• **Your objective**:
Each line below with the string "badge" should be copied.

• **Dataset records**:

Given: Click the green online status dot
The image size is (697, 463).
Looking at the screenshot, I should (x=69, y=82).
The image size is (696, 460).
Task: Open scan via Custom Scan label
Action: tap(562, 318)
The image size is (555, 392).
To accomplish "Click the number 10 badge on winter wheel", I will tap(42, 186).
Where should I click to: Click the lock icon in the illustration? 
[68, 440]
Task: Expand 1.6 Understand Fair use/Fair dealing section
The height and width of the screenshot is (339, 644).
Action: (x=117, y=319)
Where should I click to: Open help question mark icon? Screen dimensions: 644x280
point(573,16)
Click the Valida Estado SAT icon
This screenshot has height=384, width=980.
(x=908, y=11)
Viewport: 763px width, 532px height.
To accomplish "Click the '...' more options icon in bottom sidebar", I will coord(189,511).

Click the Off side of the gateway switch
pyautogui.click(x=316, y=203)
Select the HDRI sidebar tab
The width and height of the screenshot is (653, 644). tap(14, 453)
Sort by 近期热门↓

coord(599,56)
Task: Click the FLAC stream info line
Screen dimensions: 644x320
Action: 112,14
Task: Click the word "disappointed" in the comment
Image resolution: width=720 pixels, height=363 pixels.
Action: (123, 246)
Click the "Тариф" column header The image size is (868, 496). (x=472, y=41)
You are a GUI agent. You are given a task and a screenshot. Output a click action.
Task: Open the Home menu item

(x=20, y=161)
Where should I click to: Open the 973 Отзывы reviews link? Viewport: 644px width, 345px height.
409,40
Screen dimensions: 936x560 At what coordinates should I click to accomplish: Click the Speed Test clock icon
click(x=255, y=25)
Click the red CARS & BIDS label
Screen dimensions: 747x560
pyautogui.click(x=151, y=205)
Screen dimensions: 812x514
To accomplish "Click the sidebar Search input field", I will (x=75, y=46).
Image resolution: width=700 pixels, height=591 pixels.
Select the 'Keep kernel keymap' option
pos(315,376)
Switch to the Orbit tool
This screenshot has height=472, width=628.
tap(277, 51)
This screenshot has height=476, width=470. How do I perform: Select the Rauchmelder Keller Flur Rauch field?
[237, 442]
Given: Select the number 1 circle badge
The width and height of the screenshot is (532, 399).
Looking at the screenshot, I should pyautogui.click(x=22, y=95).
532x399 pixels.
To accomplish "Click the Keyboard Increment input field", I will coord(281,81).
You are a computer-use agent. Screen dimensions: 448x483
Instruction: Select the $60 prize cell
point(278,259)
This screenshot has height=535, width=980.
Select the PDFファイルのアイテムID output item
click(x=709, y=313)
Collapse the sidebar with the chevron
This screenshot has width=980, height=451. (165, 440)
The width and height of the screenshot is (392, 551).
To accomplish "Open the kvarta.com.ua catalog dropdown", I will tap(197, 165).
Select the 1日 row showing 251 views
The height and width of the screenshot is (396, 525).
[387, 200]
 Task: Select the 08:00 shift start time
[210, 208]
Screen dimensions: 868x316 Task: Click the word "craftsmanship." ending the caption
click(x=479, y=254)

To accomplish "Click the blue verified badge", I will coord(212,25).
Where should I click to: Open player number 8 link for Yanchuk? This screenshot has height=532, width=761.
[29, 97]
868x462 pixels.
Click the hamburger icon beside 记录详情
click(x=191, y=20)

• **Task solution**:
To accomplish "Click the number 10 badge on winter wheel", I will tap(42, 186).
Given: Select the number 1 circle badge
To accomplish "Click the blue verified badge", I will coord(212,25).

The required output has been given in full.